ALMOST three years of growth in the UK manufacturing industry ended last month, following further falls in new orders and job cuts.
The closely watched construction purchasing managers' index from the Chartered Institute of Purchasing and Supply (Cips) revealed that the PMI index posted a reading dead on the neutral 50 mark – a level indicative of stagnation – for the first time
since July 2005.
Output prices have now increased in each of the past 34 months, by far the most sustained period of "charge inflation" in the series' history.
New work fell again, as it has in every month this year, recording a reading of 48.3 on the New Orders Index.
Experts said yesterday that the drop showed a general reluctance among clients to commit to new contracts.
Roy Ayliffe, director of professional practice at Cips, said: "Following a further decline in new work for UK manufacturing firms, May marked the end of a three-year period of sustained growth and entry into a period of 'stagflation' – no growth and high inflation."

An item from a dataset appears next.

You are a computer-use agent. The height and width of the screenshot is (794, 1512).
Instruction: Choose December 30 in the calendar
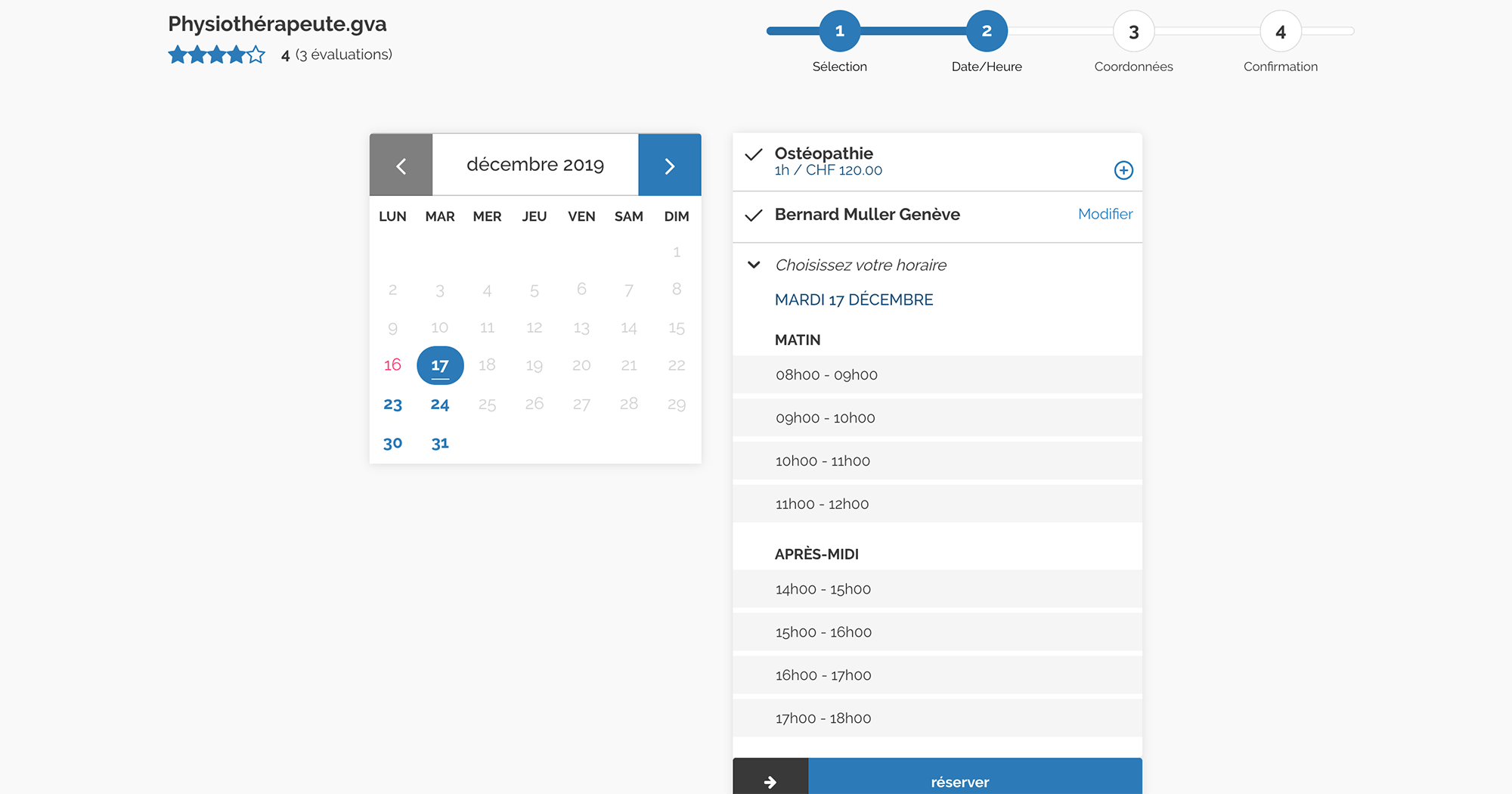click(x=392, y=443)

The sector also reported a continued rise in costs, boosted by an increase in the price of oil, fuel, transportation, base metals and food products.
But many firms passed on these costs to customers. The seasonally adjusted Output Prices Index recorded a reading of 62.0 – the most sustained period of charge inflation in the series history.
Manufacturing new orders declined for a fifth month, while weak domestic demand conditions were the main drag on total order books as the level of new export orders posted a slight gain on the month.